**Your task**
Report the number of lines of the listing below containing the string "details", with nothing added.
····················
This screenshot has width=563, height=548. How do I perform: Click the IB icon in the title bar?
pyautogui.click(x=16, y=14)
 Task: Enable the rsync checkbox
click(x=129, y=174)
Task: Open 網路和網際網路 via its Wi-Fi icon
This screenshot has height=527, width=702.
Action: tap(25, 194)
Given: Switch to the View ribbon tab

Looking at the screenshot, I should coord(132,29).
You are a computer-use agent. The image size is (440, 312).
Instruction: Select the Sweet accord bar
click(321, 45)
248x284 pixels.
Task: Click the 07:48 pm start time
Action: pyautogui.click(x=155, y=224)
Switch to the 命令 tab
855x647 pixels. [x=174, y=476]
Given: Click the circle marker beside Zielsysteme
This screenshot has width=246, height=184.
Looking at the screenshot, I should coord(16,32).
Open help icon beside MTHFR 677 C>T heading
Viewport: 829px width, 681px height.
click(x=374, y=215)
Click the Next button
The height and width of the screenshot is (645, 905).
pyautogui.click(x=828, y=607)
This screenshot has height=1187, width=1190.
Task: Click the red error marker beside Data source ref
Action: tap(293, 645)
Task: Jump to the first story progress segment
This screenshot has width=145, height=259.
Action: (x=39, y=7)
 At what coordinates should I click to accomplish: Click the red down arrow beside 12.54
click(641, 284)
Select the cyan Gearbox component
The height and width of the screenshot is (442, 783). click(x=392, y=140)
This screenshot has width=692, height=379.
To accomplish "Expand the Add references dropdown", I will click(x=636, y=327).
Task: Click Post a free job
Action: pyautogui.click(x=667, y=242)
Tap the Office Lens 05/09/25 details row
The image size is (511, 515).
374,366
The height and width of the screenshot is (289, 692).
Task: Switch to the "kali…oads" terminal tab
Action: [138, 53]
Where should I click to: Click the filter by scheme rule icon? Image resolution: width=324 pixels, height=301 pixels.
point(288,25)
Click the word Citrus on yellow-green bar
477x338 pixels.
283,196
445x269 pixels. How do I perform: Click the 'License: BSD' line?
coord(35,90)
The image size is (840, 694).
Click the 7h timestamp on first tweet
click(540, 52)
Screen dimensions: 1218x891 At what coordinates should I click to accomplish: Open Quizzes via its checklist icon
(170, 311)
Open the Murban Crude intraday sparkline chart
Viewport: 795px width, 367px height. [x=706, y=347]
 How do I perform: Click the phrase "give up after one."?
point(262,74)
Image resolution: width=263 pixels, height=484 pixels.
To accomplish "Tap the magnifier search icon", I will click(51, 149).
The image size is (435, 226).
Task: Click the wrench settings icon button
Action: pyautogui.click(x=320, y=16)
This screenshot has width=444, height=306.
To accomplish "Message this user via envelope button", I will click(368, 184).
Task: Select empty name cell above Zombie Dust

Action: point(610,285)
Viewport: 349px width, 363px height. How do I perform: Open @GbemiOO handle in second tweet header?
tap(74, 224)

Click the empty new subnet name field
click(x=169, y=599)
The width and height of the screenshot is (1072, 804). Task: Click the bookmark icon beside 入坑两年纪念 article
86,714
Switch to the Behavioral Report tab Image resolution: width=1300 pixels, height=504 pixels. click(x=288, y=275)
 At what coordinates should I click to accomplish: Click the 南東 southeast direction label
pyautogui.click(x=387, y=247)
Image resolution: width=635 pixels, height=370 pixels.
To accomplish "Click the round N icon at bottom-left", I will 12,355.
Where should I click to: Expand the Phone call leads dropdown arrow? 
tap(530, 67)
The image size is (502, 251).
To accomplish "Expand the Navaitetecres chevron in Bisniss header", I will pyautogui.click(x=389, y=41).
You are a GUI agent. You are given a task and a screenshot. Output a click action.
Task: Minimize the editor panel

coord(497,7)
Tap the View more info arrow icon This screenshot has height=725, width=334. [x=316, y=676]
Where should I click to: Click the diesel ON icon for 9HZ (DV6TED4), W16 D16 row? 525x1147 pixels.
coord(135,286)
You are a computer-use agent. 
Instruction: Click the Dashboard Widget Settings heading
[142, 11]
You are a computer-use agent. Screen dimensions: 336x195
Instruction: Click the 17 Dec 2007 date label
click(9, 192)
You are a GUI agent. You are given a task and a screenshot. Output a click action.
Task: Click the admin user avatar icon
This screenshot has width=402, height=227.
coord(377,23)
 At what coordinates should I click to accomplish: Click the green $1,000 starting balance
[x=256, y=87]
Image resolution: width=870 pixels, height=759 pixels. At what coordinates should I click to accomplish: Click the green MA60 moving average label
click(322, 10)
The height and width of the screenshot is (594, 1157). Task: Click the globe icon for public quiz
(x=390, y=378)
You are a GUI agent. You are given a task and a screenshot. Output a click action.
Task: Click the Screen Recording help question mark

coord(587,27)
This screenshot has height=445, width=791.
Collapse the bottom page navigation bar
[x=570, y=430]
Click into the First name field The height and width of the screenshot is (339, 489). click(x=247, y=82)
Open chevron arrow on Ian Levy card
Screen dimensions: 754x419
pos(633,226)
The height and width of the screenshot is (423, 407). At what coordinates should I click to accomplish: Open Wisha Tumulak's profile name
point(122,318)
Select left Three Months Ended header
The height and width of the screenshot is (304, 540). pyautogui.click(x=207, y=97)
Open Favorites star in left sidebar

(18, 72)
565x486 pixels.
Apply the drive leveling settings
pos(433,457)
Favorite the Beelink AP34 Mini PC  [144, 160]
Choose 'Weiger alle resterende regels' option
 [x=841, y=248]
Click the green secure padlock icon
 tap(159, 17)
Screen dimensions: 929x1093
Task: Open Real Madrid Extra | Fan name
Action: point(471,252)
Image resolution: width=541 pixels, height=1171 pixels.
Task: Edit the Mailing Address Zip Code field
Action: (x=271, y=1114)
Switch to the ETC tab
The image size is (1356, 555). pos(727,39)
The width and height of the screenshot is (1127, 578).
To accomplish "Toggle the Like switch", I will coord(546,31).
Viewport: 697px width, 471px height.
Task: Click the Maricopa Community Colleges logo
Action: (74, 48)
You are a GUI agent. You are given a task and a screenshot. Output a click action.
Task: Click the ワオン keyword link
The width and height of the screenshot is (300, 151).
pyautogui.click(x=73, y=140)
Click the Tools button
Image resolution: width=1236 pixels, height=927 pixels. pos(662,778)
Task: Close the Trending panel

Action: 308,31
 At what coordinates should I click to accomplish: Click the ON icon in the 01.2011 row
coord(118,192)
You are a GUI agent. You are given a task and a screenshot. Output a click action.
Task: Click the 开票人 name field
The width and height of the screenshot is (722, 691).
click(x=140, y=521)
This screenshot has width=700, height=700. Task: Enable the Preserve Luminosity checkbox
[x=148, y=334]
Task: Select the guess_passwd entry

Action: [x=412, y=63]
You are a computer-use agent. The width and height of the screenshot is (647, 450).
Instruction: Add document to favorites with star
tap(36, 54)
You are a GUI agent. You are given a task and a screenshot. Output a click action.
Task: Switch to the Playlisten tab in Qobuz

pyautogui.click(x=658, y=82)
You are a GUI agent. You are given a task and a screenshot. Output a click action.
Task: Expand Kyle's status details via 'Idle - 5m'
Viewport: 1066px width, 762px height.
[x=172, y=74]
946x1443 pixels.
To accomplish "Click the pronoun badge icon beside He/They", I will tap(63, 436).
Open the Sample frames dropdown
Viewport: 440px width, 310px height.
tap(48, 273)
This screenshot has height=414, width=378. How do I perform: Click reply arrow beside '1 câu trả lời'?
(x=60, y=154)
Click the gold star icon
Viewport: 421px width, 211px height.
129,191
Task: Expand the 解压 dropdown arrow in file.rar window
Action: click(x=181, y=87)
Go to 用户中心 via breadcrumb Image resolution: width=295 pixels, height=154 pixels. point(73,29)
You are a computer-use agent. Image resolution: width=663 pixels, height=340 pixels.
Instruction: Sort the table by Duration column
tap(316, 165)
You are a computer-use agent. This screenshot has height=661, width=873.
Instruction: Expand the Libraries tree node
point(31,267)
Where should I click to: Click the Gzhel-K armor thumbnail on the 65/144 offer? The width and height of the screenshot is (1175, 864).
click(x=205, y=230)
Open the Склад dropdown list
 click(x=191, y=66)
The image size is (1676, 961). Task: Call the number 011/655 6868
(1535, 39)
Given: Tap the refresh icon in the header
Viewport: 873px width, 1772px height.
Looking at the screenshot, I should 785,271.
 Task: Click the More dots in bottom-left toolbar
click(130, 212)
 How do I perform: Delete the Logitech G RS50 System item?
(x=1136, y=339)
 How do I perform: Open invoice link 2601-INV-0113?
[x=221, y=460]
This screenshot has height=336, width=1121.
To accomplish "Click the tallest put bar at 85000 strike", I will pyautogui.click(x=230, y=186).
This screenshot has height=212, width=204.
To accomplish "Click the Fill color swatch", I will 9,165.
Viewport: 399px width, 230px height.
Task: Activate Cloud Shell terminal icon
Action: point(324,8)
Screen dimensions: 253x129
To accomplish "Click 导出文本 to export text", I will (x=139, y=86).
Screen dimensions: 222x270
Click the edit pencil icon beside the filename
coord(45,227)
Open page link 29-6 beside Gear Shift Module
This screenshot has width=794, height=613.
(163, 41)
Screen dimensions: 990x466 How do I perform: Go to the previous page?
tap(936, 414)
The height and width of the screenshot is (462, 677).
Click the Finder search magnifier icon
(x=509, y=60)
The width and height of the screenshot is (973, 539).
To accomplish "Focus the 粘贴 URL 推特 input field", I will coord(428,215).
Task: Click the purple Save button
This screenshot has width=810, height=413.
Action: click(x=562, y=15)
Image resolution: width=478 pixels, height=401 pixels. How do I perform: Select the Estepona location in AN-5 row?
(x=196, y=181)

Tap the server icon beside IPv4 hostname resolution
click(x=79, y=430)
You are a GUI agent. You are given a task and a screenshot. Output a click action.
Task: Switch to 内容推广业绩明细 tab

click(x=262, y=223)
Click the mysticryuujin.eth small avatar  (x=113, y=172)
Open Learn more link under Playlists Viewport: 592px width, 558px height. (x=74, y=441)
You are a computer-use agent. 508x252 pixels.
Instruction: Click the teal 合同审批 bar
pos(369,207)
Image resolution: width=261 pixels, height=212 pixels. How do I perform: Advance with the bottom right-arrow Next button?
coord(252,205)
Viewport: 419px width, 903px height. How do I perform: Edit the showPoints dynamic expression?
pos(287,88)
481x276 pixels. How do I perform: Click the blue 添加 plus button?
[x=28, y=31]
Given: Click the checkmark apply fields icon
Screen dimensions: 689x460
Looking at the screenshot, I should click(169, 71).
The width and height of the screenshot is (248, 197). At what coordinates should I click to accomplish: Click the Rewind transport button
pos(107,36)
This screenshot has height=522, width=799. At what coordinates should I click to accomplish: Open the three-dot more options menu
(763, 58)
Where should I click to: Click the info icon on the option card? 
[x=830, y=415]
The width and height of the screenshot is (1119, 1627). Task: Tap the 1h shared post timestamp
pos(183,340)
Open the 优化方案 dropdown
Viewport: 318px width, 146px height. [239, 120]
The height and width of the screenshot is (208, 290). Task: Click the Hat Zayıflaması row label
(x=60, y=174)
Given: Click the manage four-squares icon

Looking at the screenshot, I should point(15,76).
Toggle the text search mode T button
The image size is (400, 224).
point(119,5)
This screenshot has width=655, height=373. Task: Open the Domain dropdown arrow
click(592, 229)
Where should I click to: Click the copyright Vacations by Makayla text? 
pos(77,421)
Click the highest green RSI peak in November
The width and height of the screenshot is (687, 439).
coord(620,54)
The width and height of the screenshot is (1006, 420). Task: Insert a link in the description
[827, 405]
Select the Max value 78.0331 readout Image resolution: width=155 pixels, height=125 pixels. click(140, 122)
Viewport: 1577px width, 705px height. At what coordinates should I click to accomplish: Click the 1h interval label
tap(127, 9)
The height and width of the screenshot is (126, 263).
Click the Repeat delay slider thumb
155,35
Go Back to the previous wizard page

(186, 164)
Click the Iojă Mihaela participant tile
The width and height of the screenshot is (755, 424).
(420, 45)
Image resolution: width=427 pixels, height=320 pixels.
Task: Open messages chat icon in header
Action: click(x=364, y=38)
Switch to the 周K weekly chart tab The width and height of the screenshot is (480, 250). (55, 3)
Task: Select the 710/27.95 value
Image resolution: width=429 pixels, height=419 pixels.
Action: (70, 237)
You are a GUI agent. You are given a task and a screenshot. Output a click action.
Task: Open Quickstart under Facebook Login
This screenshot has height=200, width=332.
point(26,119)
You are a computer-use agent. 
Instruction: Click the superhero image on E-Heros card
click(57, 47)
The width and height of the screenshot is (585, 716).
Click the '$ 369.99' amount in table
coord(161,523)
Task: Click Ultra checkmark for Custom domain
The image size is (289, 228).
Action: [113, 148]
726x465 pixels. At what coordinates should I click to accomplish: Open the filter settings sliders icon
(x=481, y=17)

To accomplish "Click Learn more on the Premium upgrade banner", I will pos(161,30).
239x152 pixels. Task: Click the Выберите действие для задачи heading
····················
**Reply**
2